Two years to the day since the government announced it was embarking on a wider review of criminal legal aid, Labour’s justice team has demanded answers from the lord chancellor amid concern over the lack of ‘meaningful progress’.
The review was announced on 10 December 2018. The first details of CLAR were published in March 2019. In August 2020, the government announced a £51m per year cash injection into criminal legal aid. Last month Robert Buckland promised to have the second part of the review up and running by the end of the year.
However, shadow justice secretary David Lammy and shadow legal aid minister Karl Turner have written to Buckland saying they are ‘extremely concerned that the second stage is severely lacking in meaningful progress, despite the pressing need for reform of both the criminal justice system and the legal aid sector’.

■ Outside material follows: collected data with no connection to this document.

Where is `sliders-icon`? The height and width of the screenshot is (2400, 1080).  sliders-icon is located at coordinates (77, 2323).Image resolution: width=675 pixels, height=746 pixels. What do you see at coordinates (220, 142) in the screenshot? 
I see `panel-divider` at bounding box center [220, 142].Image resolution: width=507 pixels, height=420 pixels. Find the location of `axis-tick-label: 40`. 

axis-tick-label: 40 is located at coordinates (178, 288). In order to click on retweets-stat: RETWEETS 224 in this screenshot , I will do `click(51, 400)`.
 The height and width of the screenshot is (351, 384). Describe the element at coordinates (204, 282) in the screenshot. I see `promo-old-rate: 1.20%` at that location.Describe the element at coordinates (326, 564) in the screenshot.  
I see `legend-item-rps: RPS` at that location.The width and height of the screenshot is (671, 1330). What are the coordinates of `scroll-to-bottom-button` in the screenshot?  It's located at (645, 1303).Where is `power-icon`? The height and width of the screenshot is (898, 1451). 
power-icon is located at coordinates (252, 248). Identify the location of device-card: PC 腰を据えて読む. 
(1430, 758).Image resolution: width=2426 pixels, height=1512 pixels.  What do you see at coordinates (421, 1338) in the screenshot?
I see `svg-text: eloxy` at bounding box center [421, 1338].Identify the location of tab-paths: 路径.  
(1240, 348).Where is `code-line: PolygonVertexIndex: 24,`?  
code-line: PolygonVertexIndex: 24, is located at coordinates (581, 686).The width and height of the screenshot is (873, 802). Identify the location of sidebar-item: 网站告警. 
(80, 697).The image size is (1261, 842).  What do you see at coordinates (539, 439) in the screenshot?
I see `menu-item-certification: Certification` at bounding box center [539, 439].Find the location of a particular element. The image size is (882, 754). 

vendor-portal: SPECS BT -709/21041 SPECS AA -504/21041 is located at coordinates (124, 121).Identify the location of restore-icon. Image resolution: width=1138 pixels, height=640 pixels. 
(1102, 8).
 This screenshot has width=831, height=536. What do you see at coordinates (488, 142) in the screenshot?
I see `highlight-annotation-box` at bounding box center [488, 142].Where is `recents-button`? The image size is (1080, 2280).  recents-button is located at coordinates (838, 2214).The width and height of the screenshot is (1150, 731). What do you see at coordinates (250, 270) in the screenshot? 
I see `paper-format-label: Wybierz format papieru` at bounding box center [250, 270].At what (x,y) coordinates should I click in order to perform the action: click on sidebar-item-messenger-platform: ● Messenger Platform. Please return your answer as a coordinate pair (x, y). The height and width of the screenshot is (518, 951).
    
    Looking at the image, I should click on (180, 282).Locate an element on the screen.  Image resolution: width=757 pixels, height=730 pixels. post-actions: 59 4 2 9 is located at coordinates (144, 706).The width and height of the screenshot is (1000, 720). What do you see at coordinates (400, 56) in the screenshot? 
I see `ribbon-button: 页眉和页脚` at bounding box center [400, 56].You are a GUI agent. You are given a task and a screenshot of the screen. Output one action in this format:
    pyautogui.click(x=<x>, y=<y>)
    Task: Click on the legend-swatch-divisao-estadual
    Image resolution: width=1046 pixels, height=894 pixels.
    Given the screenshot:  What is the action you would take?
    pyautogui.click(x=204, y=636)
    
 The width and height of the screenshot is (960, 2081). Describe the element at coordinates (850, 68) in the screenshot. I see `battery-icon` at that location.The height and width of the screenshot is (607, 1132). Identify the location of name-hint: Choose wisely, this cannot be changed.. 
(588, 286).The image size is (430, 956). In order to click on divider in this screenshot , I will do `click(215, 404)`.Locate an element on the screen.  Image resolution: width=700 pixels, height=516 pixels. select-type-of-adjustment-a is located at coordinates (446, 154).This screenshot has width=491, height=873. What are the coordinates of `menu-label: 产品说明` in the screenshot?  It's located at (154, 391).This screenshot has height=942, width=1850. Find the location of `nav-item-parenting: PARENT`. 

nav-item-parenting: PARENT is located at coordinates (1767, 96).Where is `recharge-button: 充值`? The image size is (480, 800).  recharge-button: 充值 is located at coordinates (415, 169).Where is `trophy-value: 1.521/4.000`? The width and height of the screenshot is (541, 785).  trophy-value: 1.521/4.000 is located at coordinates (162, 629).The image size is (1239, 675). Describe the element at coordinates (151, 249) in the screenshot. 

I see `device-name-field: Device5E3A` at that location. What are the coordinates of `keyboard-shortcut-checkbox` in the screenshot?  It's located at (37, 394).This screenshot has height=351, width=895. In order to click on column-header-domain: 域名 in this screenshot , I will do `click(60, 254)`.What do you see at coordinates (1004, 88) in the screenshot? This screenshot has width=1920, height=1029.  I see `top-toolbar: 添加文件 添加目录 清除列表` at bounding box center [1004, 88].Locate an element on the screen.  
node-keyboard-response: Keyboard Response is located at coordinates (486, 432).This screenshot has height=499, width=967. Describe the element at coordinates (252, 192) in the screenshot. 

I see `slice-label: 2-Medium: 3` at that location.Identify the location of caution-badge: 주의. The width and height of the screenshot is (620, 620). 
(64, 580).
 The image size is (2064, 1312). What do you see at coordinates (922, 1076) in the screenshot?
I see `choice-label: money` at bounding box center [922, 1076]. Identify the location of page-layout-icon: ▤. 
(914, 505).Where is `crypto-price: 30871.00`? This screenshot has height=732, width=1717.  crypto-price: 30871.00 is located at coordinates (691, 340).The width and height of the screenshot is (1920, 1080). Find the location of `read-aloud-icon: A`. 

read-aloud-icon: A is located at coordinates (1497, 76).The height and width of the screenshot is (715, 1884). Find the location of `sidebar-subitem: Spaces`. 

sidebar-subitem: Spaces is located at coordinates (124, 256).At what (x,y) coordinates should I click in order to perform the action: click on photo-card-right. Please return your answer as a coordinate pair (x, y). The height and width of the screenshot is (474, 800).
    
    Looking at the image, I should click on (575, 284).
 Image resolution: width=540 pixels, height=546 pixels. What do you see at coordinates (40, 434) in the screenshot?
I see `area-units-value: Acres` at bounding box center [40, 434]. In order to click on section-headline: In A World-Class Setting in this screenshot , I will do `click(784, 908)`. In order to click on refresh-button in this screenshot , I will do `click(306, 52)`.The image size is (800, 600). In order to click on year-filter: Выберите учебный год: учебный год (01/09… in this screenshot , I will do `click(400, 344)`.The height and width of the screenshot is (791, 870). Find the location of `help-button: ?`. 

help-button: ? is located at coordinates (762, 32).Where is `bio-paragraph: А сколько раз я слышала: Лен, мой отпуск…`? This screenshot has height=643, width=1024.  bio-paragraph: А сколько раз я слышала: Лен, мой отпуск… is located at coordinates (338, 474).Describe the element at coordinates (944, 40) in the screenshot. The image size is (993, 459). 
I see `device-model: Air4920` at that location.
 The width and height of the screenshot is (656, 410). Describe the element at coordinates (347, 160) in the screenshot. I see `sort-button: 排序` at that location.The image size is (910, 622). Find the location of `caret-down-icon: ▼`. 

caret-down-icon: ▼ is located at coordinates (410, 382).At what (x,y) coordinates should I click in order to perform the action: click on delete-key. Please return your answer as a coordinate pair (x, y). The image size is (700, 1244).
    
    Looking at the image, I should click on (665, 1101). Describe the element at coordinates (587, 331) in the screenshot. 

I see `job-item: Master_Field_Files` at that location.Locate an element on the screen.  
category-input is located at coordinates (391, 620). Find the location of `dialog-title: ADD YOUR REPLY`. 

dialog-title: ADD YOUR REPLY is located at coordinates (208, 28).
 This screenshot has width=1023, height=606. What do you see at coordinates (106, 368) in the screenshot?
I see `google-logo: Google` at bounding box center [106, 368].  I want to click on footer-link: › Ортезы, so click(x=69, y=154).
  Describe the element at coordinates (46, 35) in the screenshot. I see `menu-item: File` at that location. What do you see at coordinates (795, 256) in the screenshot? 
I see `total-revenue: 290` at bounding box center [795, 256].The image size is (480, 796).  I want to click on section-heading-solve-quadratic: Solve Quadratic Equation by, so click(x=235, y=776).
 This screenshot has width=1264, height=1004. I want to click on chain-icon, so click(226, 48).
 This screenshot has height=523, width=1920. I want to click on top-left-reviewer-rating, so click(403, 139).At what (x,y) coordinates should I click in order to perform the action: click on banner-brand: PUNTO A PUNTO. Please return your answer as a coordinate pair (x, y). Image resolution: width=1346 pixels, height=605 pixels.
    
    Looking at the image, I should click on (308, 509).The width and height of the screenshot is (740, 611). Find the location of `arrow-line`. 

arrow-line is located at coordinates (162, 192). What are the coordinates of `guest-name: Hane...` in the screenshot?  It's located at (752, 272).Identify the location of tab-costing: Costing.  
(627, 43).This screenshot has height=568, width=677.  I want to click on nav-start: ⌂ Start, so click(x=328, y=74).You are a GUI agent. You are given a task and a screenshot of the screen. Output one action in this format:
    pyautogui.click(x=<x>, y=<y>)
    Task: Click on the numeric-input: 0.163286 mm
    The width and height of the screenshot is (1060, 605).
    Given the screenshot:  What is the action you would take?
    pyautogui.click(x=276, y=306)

Lammy and Turner tell Buckland that 38% of criminal barristers may not renew their practising certificates in 2021 and the number of solicitor firms holding a criminal legal aid contract has fallen from 1,271 in February 2019 to 1,130 last month.
‘With such drastic drop-out rates, there is a very real risk that the questions the review intends to address will prove redundant,’ they say,
Buckland is asked about the timetable for appointing a chair to lead the review and a guarantee that the chair will have a legal background.
They add: ‘What is the timetable and process for the appointment of the panel? What guarantees can be given that the panel will have experience of the criminal legal aid system and that they reflect the diversity of the country that system serves and the professions that work within it? Crucially, what discussions have there been with HM Treasury? Their support, as you will be well aware, is crucial to ensure that the CLAR’s recommendations are not toothless.
‘When is the independent element of the review expected to conclude, and will that also be the conclusion of the overall Criminal Legal Aid Review? What assessment has been made of when CLAR’s recommendations will be published? The Standard Crime Contract is set to expire on 31 March 2022; if CLAR has not been implemented providers will be forced into the impossible position of accepting an unsustainable contract or dropping out altogether, further threatening the sustainability of the criminal legal aid system.’
Lammy and Turner conclude that the government’s approach is in ‘stark contrast’ to the judicial review and Human Rights Act reviews, where the chairs have been appointed.